* [Exercise details] Your answer must match, word for word, the lines from the one holding "This screenshot has" through the final line below, with pictures excluded.

─── Available data ───

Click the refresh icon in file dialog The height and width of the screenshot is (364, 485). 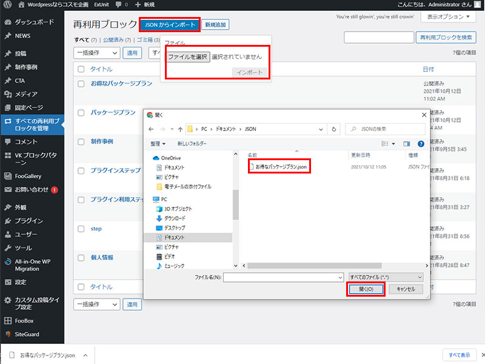pyautogui.click(x=334, y=129)
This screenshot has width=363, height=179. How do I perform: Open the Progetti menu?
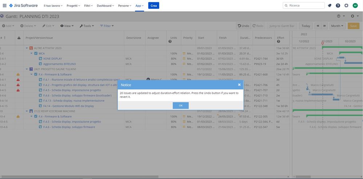pos(73,5)
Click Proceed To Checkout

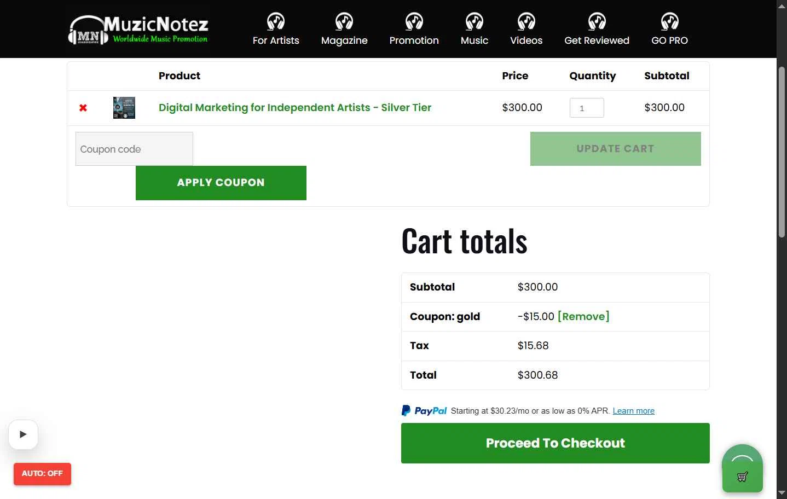coord(555,443)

───

* [Response for this exercise]
This screenshot has width=363, height=179. How do I perform: Open the Progetti menu?
pos(73,5)
Click Proceed To Checkout

coord(555,443)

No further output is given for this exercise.